- [Work to complete]:
A - From the Monitor book review below, copy out verbatim the passage starting at "It could be" up to and including "Broadwater has succeeded.".
B - According to the Monitor book review below, what role did John D. Broadwater hold at NOAA's Monitor National Marine Sanctuary?
START Document segment
Monday, September 10, 2012

New and Noteworthy----USS Monitor's Life After Death


USS Monitor: A Historic Ship Completes Its Final Voyage, John D. Broadwater, Texas A&M University Press, 2012. xiv + 239 pp. $39.95 

Reviewed by Gordon B. Calhoun (Hampton Roads Naval Museum)
Published on H-CivWar (Sept. 2012)

If the U.S. Navy is mentioned in histories of the American Civil War, it is almost always with reference to the famous ironclad USS Monitor and its epic battle with the Confederate ironclad CSS Virginia.  From the moment it arrived in Hampton Roads on the evening of March 8, 1862, to magnificent exhibits about the warship and its artifacts currently on display at the Mariners’ Museum in Newport News, Virginia, no other U.S. Navy warship has caught the public attention like the Monitor.  Add the public fascination with shipwrecks of any kind and one has the making of a story as riveting and interesting as the Egyptian mummies.

Many books have been written about the Monitor over the years, and with the 150th anniversary of the battle many more have been published recently.  The vast majority, unfortunately, have offered no new insights into the warship.  Thus it is wonderful to see John D. Broadwater’s USS Monitor: A Historic Ships Completes Its Final Voyage, which presents new information into the discovery, recovery, and preservation of the ship as only a primary source can.Broadwater served as the chief archeologist for the National Oceanographic Atmospheric Administration’s (NOAA) Monitor National Marine Sanctuary for many years.  He was personally involved with numerous dives on the shipwreck and with the development of the wreck’s management plan.   

This work is not a formal archaeological report or history with many technical words and numbers that only a trained archeologist or historian could understand.  There is no college-level thesis that the reader has to break down and analyze from different points of view.  The author explains in simple and accessible language the diverse technologies used in surveying and recovering the wreck, allowing any person with a basic understanding of the sea to comprehend his study.  The result is a narrative that is both educational and entertaining. 
For the uninitiated, the work provides a history of the Monitor’s design and operations.  It includes a discussion of how and why the Monitor sank off the coast of Cape Hatteras, and what has been done since.  The bulk of the work is focused on the planning and challenges of working on a wreck like the Monitor.  Broadwater discusses the new maritime technologies and approaches used to both survey and ultimately raise parts of the wreck. This book also answers numerous questions, including why NOAA, a federal agency nominally in charge of such projects as managing the country’s ocean fishing stocks and monitoring the weather, is in charge of a U.S. warship (answer: the navy was not in a position to do so in the 1970s, and fortunately NOAA stepped up to protect the site).

A more complete discussion about the legal status of U.S. Navy and Confederate shipwrecks could have been added to further educate the reader.  In other words, why is the wreck of the Monitor different from the wreck of theTitanic?  The Monitor is a U.S. government vessel while the Titanic and other civilian shipwrecks belong to the insurance companies that underwrote the voyages.  But only a select few are aware of this difference.    

It could be argued that such a discussion and other weighty topics fall outside the scope of this work.  The point of this study is to provide the general public with an overview of the Monitor, how it was raised from the depths, and what is being done to highlight its legacy.  In that respect, Broadwater has succeeded.
END Document segment
START Information shown
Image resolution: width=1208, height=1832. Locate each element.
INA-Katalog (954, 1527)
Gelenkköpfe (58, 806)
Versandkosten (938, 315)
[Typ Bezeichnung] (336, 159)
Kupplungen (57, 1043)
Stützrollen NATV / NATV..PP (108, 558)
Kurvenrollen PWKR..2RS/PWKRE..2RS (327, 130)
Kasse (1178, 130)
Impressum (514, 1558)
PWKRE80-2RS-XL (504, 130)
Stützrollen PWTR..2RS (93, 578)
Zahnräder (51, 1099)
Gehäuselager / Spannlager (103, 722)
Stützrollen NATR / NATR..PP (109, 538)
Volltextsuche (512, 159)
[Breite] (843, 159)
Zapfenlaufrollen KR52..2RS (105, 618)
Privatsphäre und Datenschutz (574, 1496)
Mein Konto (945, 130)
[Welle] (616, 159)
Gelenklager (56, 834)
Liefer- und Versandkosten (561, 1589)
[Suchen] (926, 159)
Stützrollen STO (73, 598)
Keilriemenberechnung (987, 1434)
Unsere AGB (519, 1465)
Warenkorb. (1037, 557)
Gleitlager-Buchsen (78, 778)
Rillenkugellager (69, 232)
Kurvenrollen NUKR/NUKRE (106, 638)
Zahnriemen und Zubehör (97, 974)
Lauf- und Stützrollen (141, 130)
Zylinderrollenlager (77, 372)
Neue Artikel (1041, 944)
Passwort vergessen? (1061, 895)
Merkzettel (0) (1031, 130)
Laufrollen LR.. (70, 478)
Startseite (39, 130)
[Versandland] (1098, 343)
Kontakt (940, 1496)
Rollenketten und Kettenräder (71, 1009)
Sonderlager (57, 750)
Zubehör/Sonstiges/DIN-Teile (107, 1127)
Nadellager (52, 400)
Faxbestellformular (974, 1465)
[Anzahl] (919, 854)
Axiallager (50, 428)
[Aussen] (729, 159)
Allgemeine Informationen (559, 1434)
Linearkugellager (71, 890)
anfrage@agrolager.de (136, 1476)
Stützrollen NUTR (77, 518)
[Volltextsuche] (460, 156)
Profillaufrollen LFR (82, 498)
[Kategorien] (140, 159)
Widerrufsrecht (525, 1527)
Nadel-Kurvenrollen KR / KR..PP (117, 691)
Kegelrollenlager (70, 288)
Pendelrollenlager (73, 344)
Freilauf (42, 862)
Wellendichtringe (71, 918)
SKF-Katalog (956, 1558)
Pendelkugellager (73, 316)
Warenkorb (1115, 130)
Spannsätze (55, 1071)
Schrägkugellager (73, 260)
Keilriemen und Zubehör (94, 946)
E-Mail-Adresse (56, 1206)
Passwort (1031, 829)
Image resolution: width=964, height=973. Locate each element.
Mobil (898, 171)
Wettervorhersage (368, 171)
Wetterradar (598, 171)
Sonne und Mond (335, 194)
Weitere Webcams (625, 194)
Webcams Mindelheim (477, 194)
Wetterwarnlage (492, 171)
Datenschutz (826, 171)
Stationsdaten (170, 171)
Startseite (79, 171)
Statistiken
END Information shown
- [Task responses]:
A -
It could be argued that such a discussion and other weighty topics fall outside the scope of this work.  The point of this study is to provide the general public with an overview of the Monitor, how it was raised from the depths, and what is being done to highlight its legacy.  In that respect, Broadwater has succeeded.

B - He served as its chief archeologist for many years.